Uno de los temas que menciona Camila Vallejo y que también será relevante en los próximos meses es aquel que lleva años de insistencia desde el pueblo mapuche, una demanda que no es la misma que hace 20 años, según Pedro Cayuqueo, periodista y autor del libro “Sólo por ser indios”, cuando la Concertación tuvo como carta de navegación el Acuerdo de Nueva Imperial del año 1989, donde se planteó la necesidad de la Ley Indígena, la creación de la CONADI, la entrega de tierras a comunidades y políticas públicas que fueran en beneficio de los indígenas desde el enfoque pobreza/asistencialismo.

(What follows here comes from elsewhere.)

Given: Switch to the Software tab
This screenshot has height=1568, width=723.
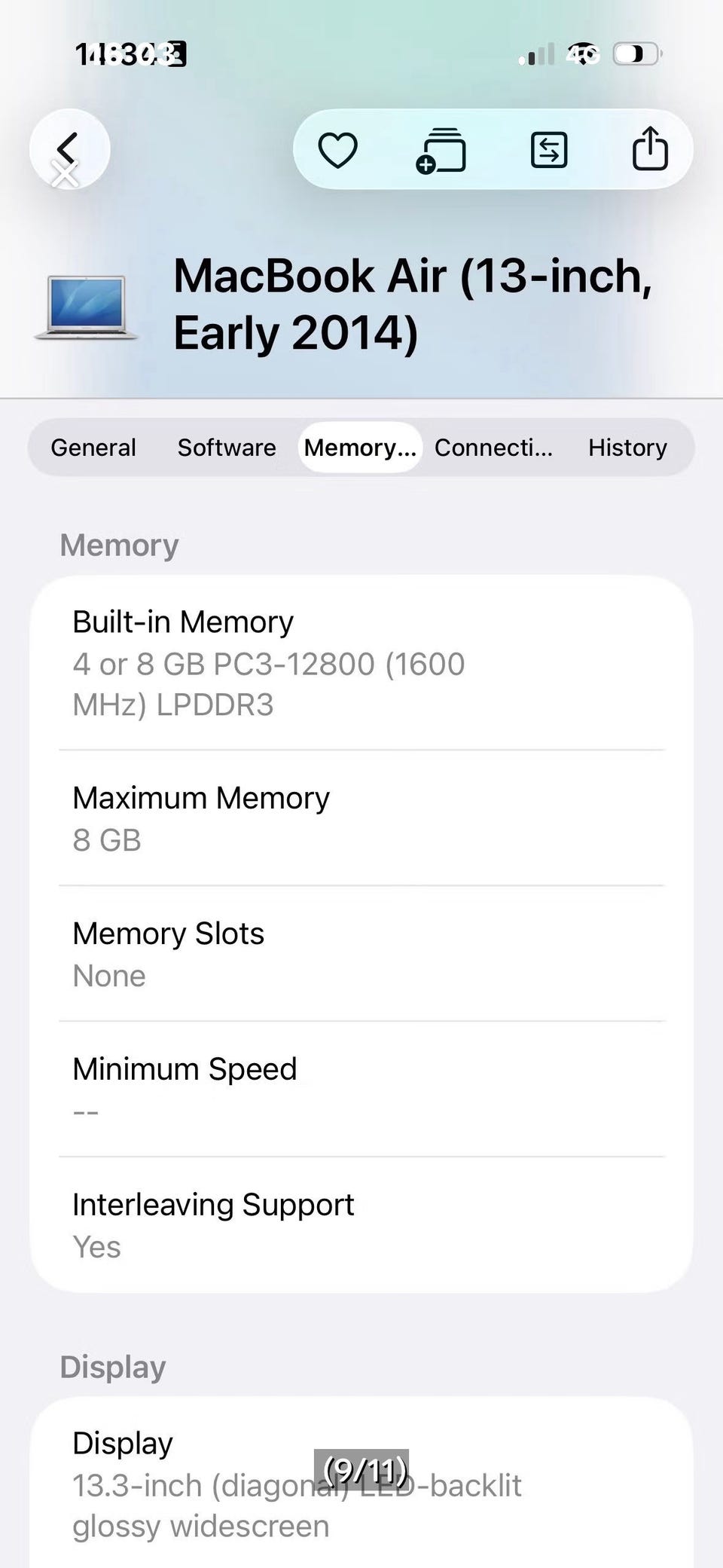Looking at the screenshot, I should pos(227,448).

“Hoy el movimiento mapuche, en parte producto de la ratificación del Convenio 169 de la OIT, está demandando ser consultado en los temas que les afectan (políticas públicas, megaproyectos, leyes sectoriales, etc), participar en la toma de decisiones políticas (vía escaños reservados en el Congreso y gestación de instancias propias de representación) y que se reconozcan espacios de soberanía jurídico-administrativa, por ejemplo, reconociendo y garantizando el Estado el derecho al Autogobierno, reconocido en países como Canadá, Dinamarca, Nueva Zelanda y EE.UU a sus pueblos indígenas. Esos son los temas del futuro, la carta de navegación mapuche con la cual deberá lidiar Bachelet”.

Pero Cayuqueo dice que tal vez la principal deuda de la administración Bachelet con el pueblo mapuche sea en el ámbito de los derechos humanos, “una paradoja considerando su propia historia personal y las ideas que dice defender el partido del cual ella es militante”. En este punto, Cayuqueo menciona el “asesinato de dos jóvenes mapuches bajo su mandato, el manto de protección institucional que cobijó a sus responsables, y la persistencia que tuvo en aplicar severas medidas represivas contra la protesta social mapuche (Ley Antiterrorista y militarización de comunidades), son puntos bajos de su gobierno que el pueblo mapuche no ha olvidado”.

En este contexto, una antesala del sentimiento del pueblo mapuche son las críticas expresadas hace unos días por la lonko Juana Calfunao, quien señaló que Bachelet no es bienvenida en el país y que deberá pedir perdón.

A la ebullición de estas demandas podrían sumarse otras que asomaron hace unas semanas luego de la muerte del trabajador de Azeta, Juan Pablo Jiménez y tiene que ver con los trabajadores.

La subcontratación es una de las demandas que se instalará con fuerza, pero también hay otras que no podrán ser soslayadas. “Es imposible que la desigualdad de ingreso se resuelva si los trabajadores no tienen poder y no pueden disputar las utilidades que se generan en las empresas”, dice Marco Kremerman. El economista de la Fundación Sol asegura que hay un problema estructural que ni Bachelet ni otro gobierno de la Concertación resolvió, que es dotar de poder a los trabajadores y sus relaciones ligadas aún a las leyes y Código del Trabajo, un modelo que prácticamente no ha sido tocado desde 1979. Kremerman apunta a los temas de fondo: “Tener derecho a huelga real (eliminar el reemplazo) y que la negociación colectiva esté más allá del espacio de la empresa, que se pueda negociar por holding o por rama, como ocurre en los países mas avanzados”.